(GIVEN ENTRIES Opens)

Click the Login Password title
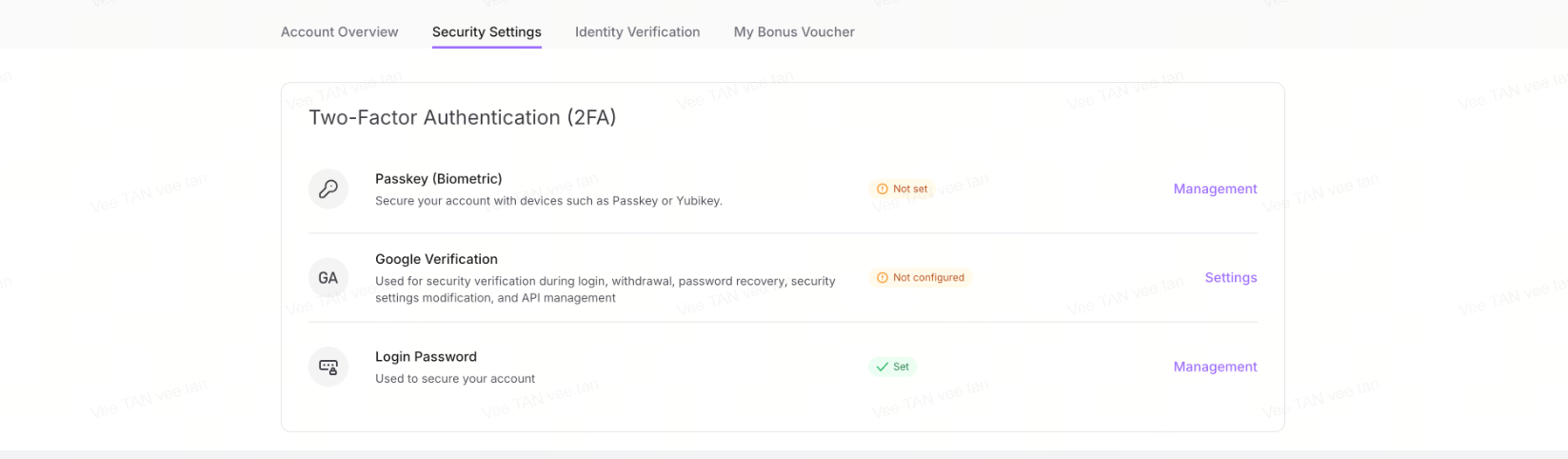 [x=426, y=356]
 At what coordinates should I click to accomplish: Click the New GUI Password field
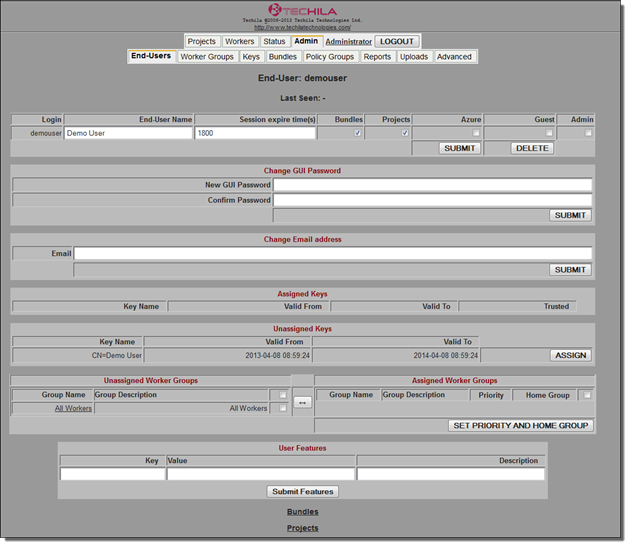click(x=432, y=185)
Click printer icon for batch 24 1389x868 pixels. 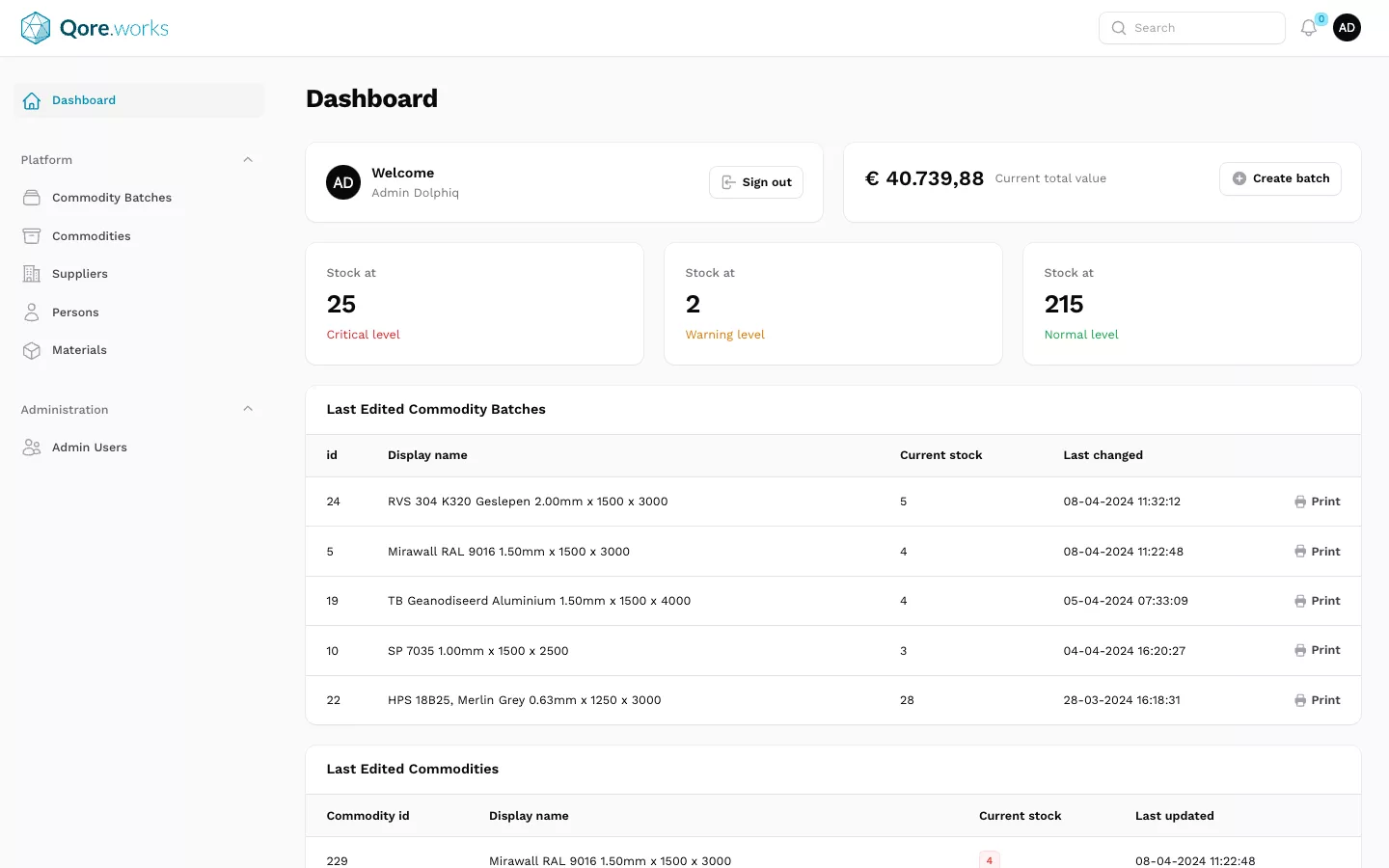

(GIVEN ENTRIES Closes)

__ACTIVITY__
Reproduce every record above exactly as given, excluding pictures from the result.

__RESULT FOR THIS EXERCISE__
Click the Login Password title
 [x=426, y=356]
 At what coordinates should I click to accomplish: Click the New GUI Password field
click(x=432, y=185)
Click printer icon for batch 24 1389x868 pixels. 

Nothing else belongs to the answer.